Jesus is not play-acting. He is not crying out for the sake of good form. As one theologian has noted: “On the cross the Father and the Son are so widely separated that the direct relationship between them breaks off. Jesus dies a ‘Godless death.’”

How often we feel that way, that God is looking on from a distance…

We look around at the world…

Elie Wiesel’s book Night describes the hanging of a young boy in one of the concentration camps. Because the child does not weigh much, he takes a long time to die, and suffers as others watch in horror. And someone ask, “Where is God? Where is he? Where is God now?” And Wiesel says that he heard a voice answering, “Where is he? Here he is; he is hanging here on this gallows.”

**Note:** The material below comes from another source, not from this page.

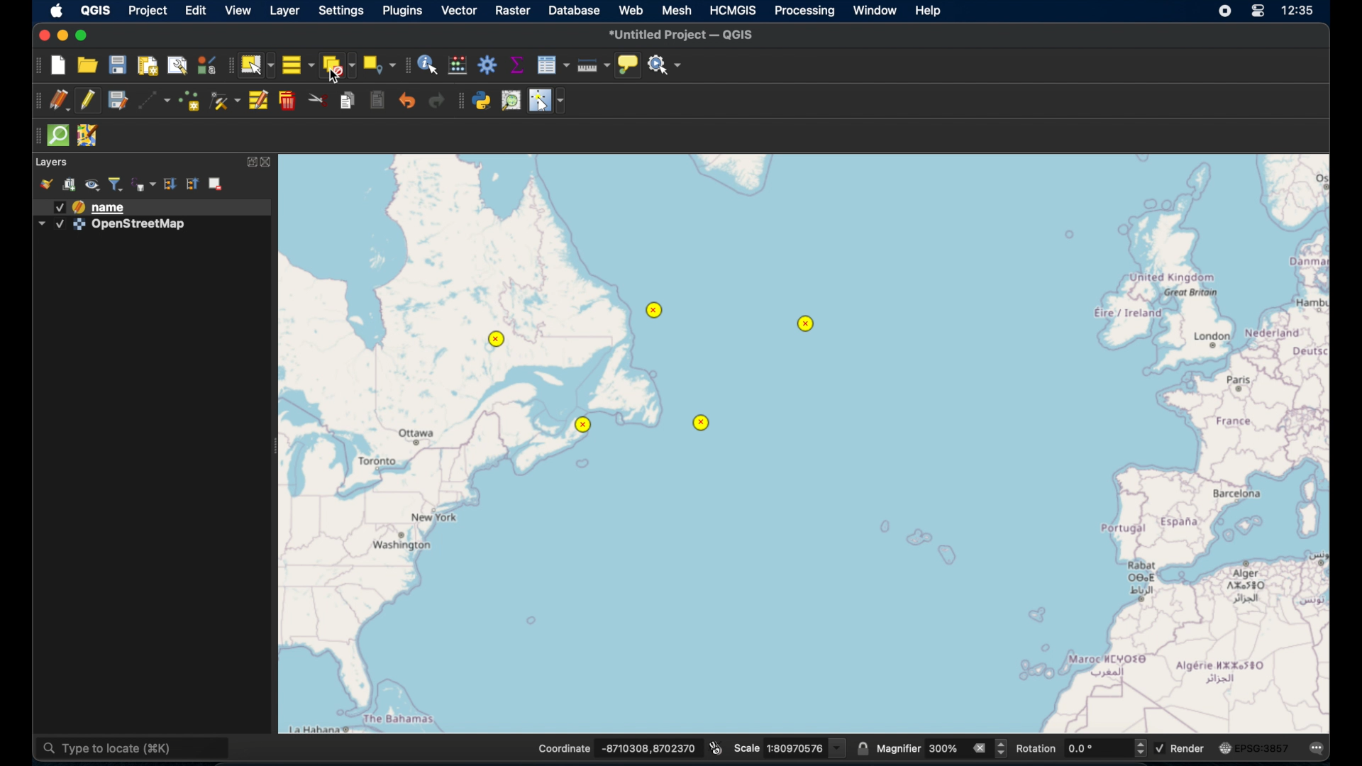 This screenshot has height=766, width=1362. What do you see at coordinates (116, 184) in the screenshot?
I see `filter legend` at bounding box center [116, 184].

Perhaps the speaker meant to say that God was dead. Perhaps it was a cynical statement about God’s absence and presumed death. But perhaps it speaks to a deeper truth.

Moltmann goes on to say that even though Father and Son are widely separated: “…yet on the cross the Father and the Son are so much at one that they present a single surrendering movement.”

That is, even as Jesus cries out for God from the cross, God is on the cross. In the suffering of the Son of God, God undergoes the suffering of humanity. There is no brokenness, no pain, no sorrow, no suffering, no death, that God has not experienced through the cross.

What wondrous love is this that God should seek our reconciliation so much that God would share in our suffering through the humiliation of the cross. God declares through the cross solidarity with all those who suffer, who are the victims of injustice, and ultimately with all the dead.

III. END

God does not look on ‘from a distance’. Though there are times when we, like Jesus, cry out “My God, My God, why have you forsaken me?” God is with us in the suffering.

We do not always have answers for why suffering occurs. The cross reminds us that in all our crosses, in all our pain, even in our death, God is there. God is with us. Immanuel. God is with us in the struggle, in the suffering. In solidarity with us, comforting us, and leading us onward from the brokenness of the cross to the glory of the empty tomb.